They arguably provide the best overall grounding in data science, as they focus on giving you a good understanding of the underlying mathematics, statistics, machine learning algorithms, neural networks, deep learning, linear models, natural language processing, and other computer science concepts. Many data science roles do demand a degree in a related field, but actual data science degrees are relatively new, so you may not be up against candidates with a data science degree, so having one could give you the edge.
However, although it will teach you many skills, a degree course can lack some of the depth of the other course formats, and the number of practical skills you will be taught may be less than learning online through a more practical and less theoretical course structure.
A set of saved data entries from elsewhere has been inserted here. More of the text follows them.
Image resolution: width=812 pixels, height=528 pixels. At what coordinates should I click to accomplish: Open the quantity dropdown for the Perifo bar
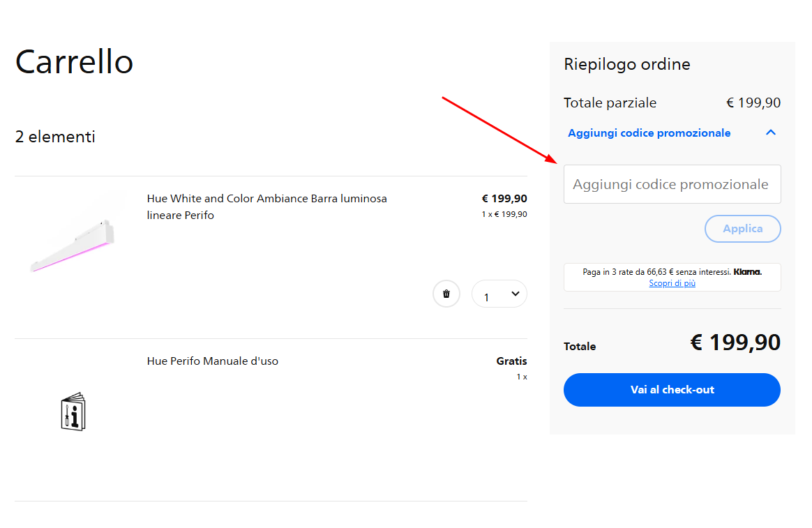tap(499, 294)
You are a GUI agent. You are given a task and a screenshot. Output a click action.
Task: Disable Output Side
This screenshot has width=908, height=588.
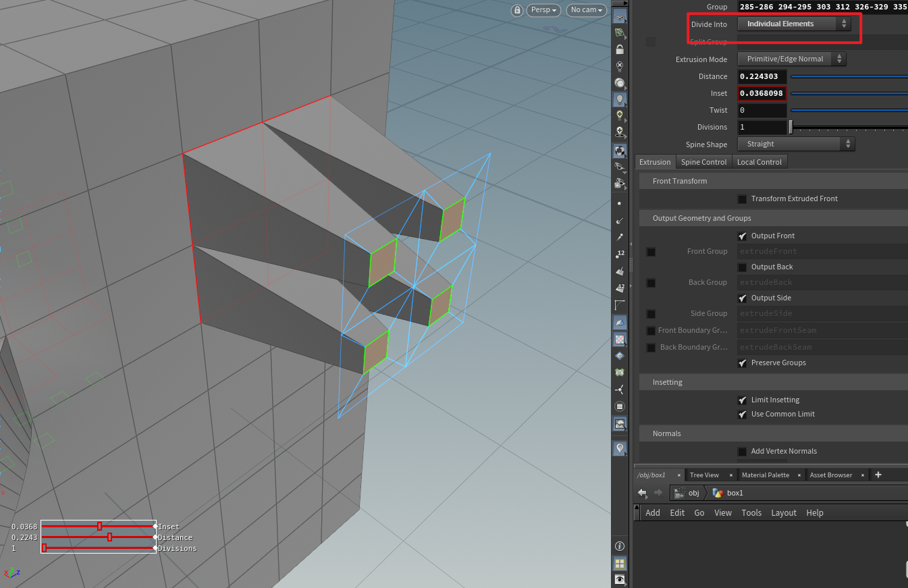pyautogui.click(x=742, y=298)
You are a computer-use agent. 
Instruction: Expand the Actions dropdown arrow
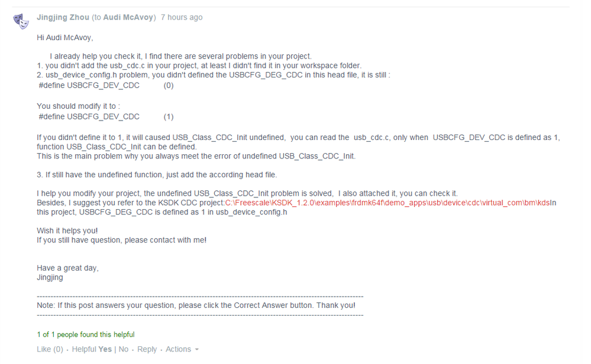[196, 350]
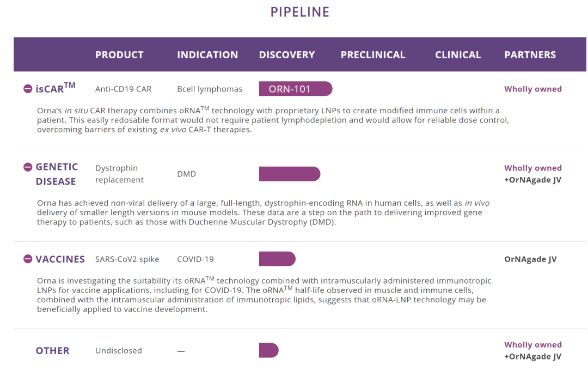Viewport: 588px width, 372px height.
Task: Click the INDICATION column header
Action: click(x=207, y=54)
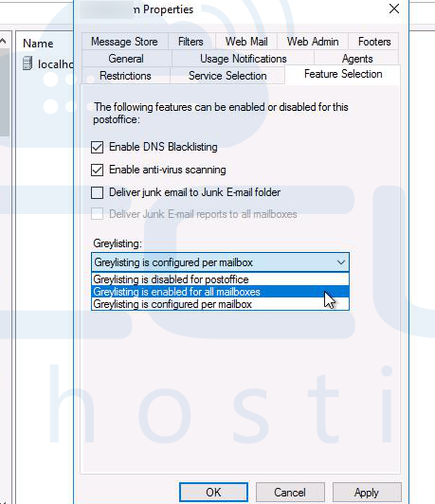
Task: Close the Properties dialog with X
Action: coord(394,9)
Universities often aren’t as agile or reactive as the online learning providers, so you may find that their course syllabuses focus on a programming language or software applications that no longer have the industry demand that they did when the course syllabus was created. While I’m not knocking R programming or SPSS (they’re both excellent), there are now more career opportunities elsewhere, so look for Python programming if you can.
Master’s degrees come in two main forms: those designed for computer science graduates who wish to specialise in a specific field, such as machine learning or artificial intelligence, and those designed to act as conversion courses for new students without prior experience.
Master’s degrees typically take one year to complete when studied full-time at university, but can be extended to two or three-year programmes when taken part-time. Many students, including me, have taken a Master’s alongside their day job. (Trust me, this is quite an undertaking time-wise.)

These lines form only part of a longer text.